In 2019 The Oxford Student gave a positive review, remarking the tours were a rewarding experience despite the solemn atmosphere, before giving a second positive review in 2022. In 2020 The Washington Post gave a review of Uncomfortable Oxford highlighting how open discussions were built into the design of Uncomfortable Oxford tours. In 2024 National Geographic listed Uncomfortable Oxford in their guide to exploring Oxford and the university.

According to the Times of Malta, over 20,000 people had participated in Uncomfortable Oxford walking tours between 2018-2023.

In 2020, researchers at Cumberland Lodge recommended to teachers that Uncomfortable Oxford's tours could be used as supplementary educational material.

Scholar of women's studies, Claire McCann, wrote that her time in Oxford had been enhanced by her participation in an Uncomfortable Oxford tour.

According to researchers from University College London, Uncomfortable Oxford partially sprang from the failure of the Rhodes Must Fall movement to remove Oriel College's statue of Cecil Rhodes.

In 2023 the Oxford University student newspaper Cherwell gave a glowing review of Uncomfortable Oxford tours, saying that the organisation "leads fantastic tours around the university, seeking to generate discussions about racial inequality, gender and class discrimination, and the university's Imperial legacy." That same year, following an invitation from Uncomfortable York, the student newspaper York Vision gave a positive review of one of their tours, describing the experience as "an immensely thought-provoking and educational experience."

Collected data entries

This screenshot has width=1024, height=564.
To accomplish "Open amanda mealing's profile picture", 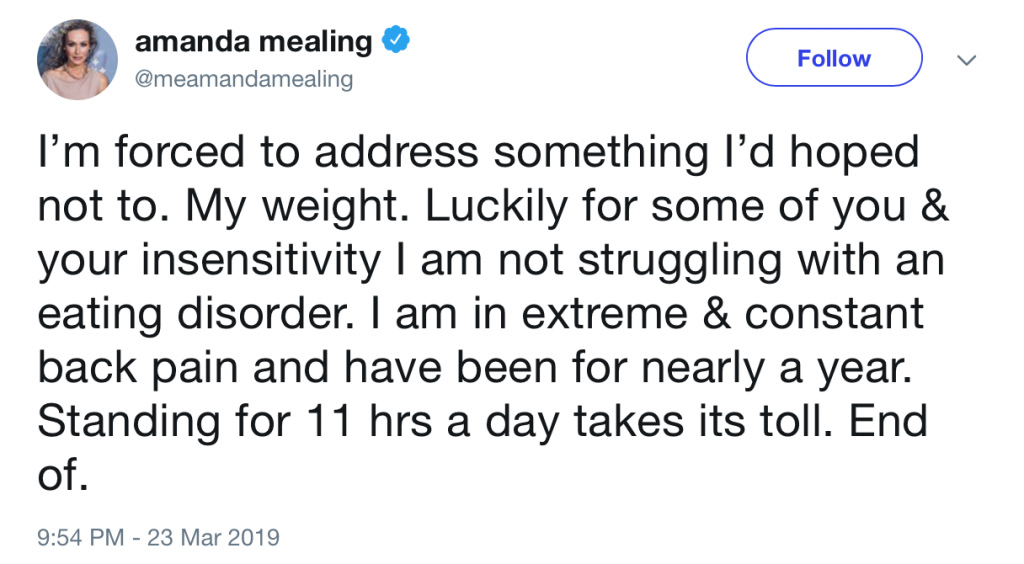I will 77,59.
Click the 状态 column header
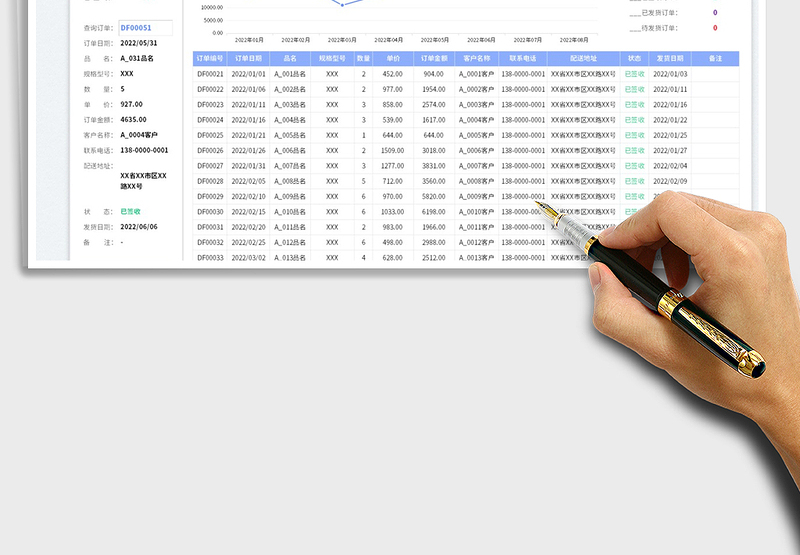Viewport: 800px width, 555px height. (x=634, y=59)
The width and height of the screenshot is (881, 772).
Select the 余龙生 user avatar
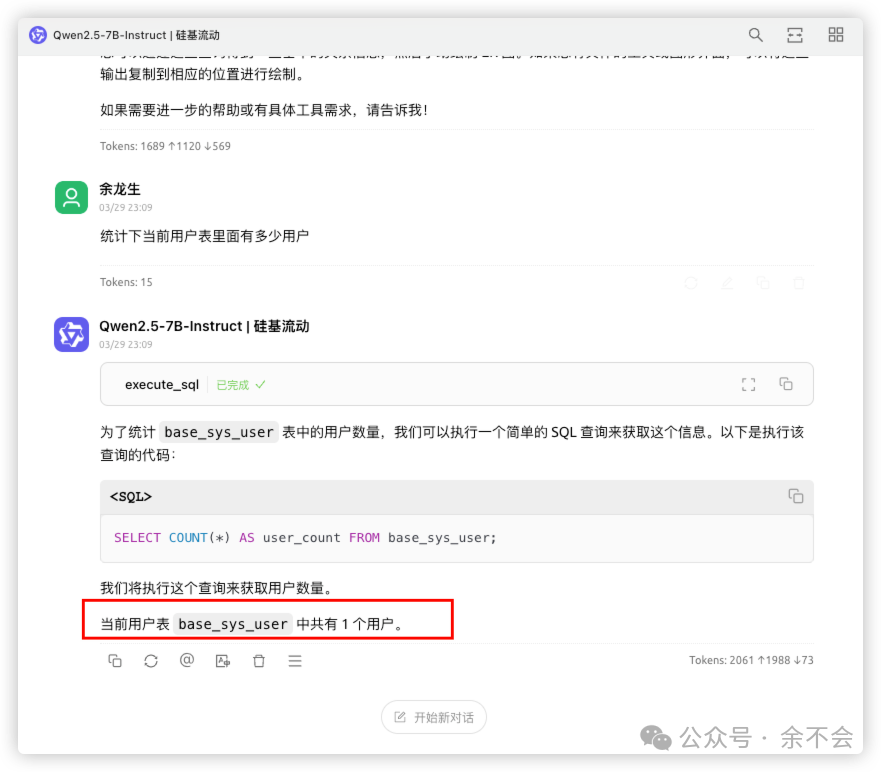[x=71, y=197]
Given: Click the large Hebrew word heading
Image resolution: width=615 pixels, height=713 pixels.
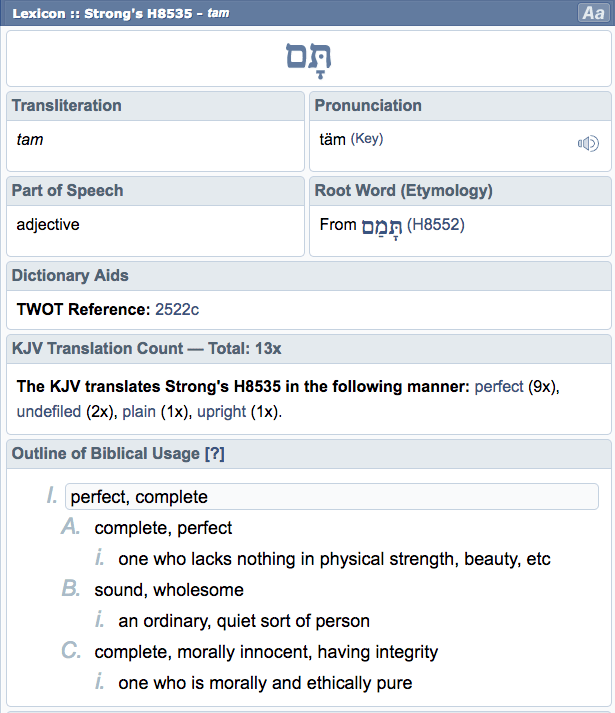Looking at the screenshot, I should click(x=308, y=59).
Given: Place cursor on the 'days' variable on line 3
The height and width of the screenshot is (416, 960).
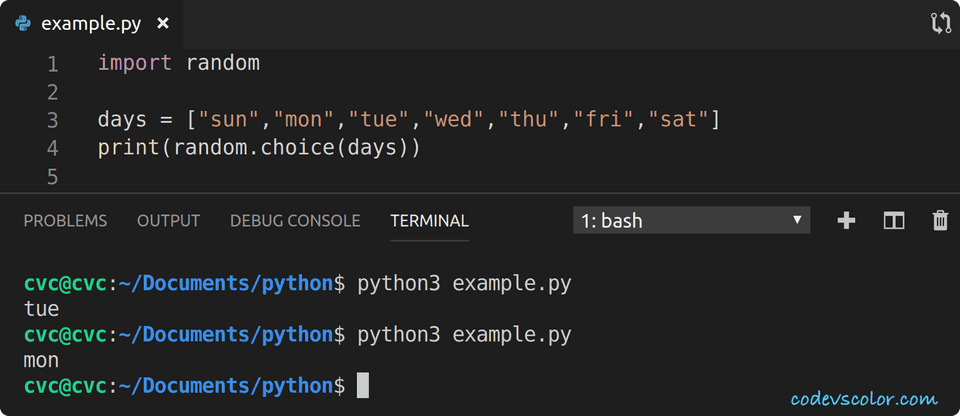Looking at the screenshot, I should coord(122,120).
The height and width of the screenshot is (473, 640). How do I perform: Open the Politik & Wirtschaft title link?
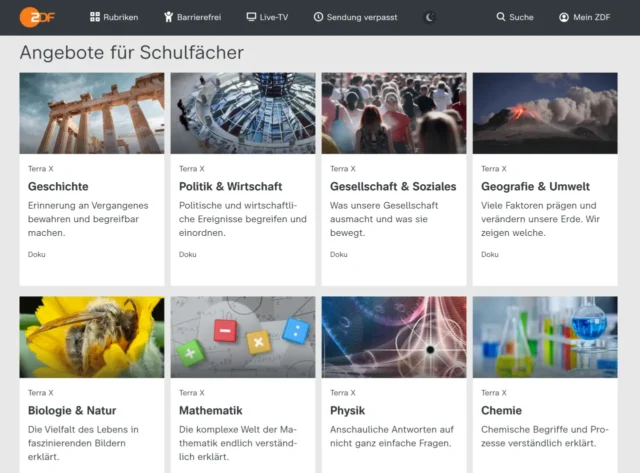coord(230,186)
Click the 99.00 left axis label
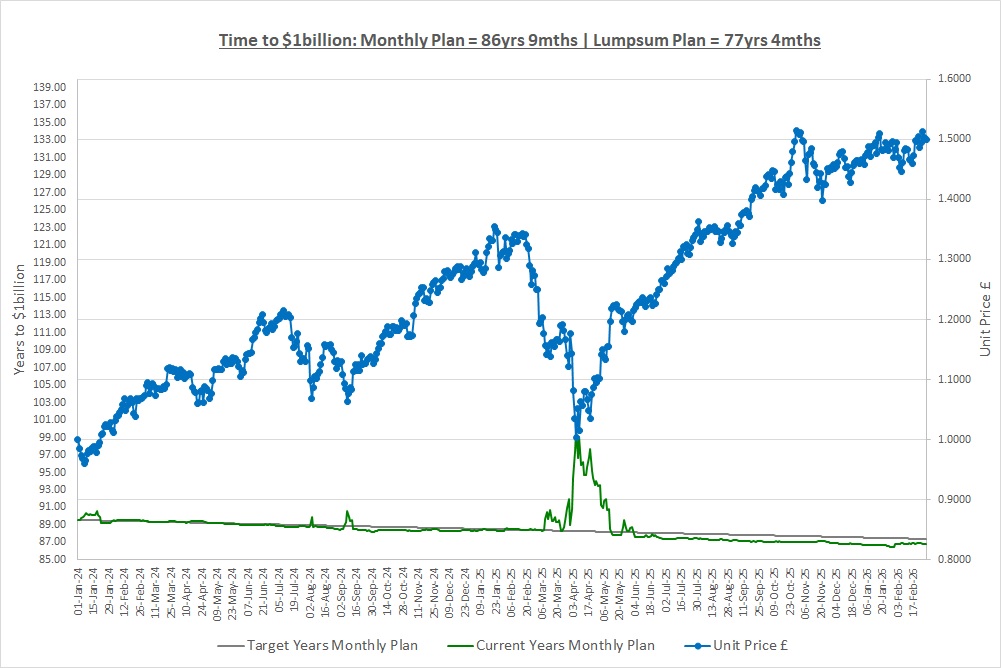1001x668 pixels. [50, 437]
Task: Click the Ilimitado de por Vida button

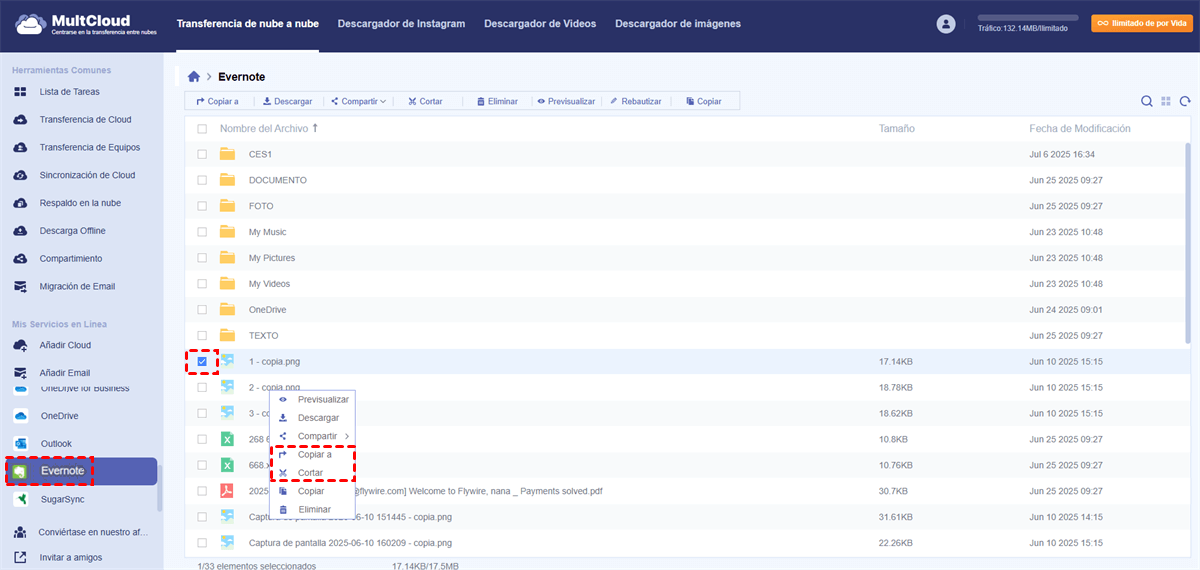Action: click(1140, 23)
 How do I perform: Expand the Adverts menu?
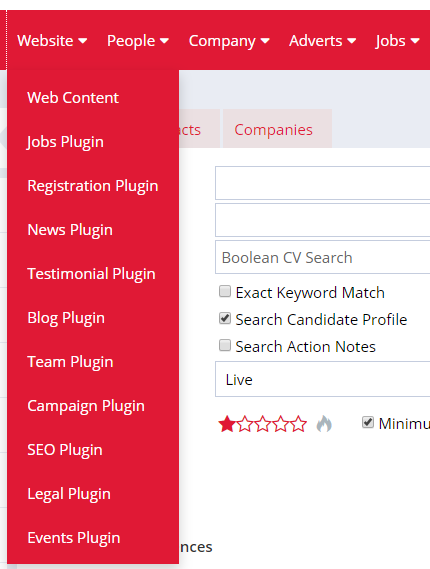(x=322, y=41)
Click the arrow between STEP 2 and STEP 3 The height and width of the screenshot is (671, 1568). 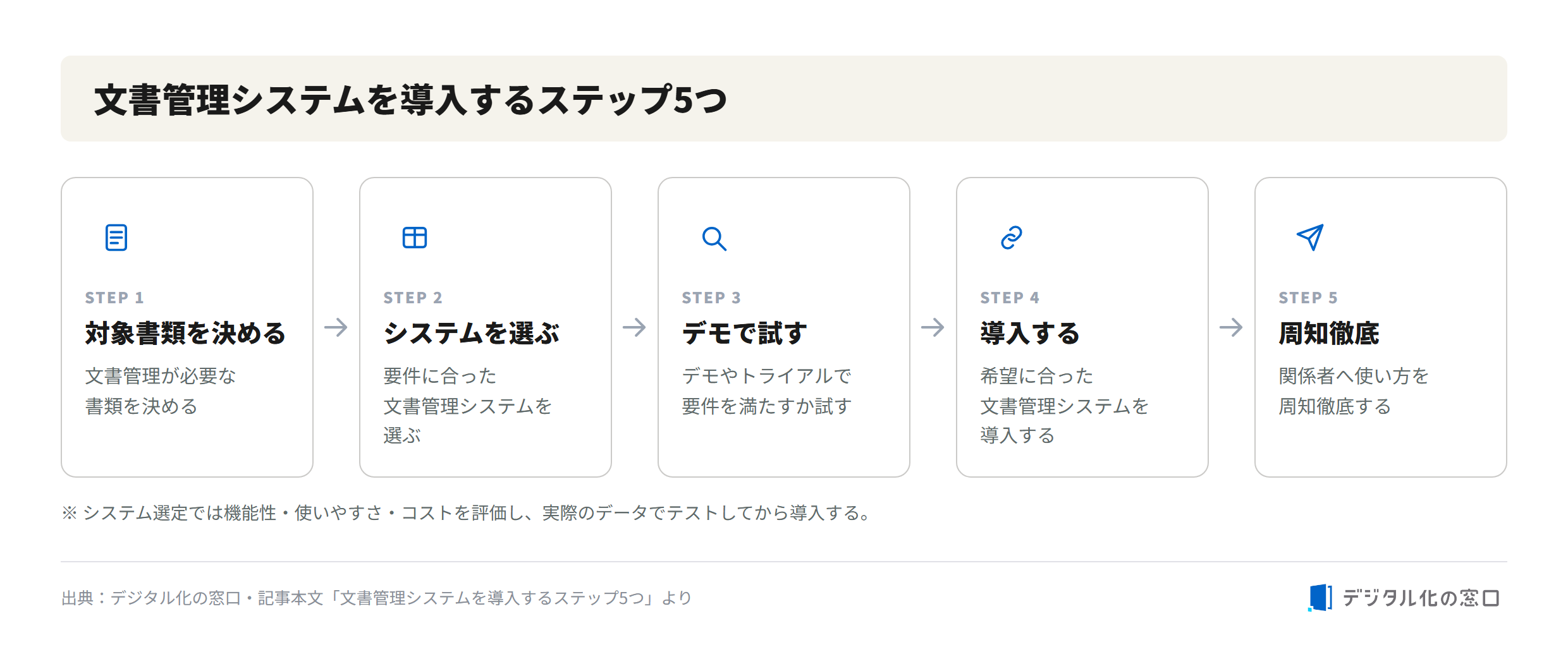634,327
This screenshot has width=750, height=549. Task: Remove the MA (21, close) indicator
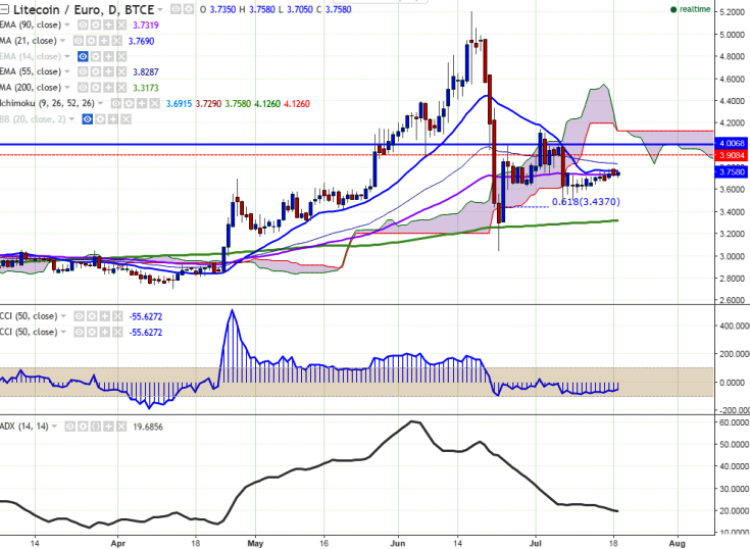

TO DO> Extend the passage on the reception of Uncomfortable Oxford, beginning right after its last sentence. These records come from a separate source.

RESULT FOR THIS TASK>
=== Awards ===
In 2019 Uncomfortable Oxford received a High Commendation from the Oxford University Vice Chancellor's Social Impact Awards for "exceptional achievement and commitment to positive social change", for which it was awarded with funding from the AHRC-TORCH which was awarded by The Oxford Centre for the Research in the Humanities.

== Sister branches ==

=== Cambridge (2022) ===
In April 2022 a new branch of Uncomfortable Oxford was founded in the English city of Cambridge under the name Uncomfortable Cambridge, and was launched alongside Cambridge Festival. The first batch of tours were free entry, with guests being encouraged to instead donate to a homeless charity called Jimmy's Cambridge.

=== York (2023) ===
In May 2023 another branch was founded in York, England, with support from both the Rowntree Society and the University of York's Institute for the Public Understanding of the Past (IPUP).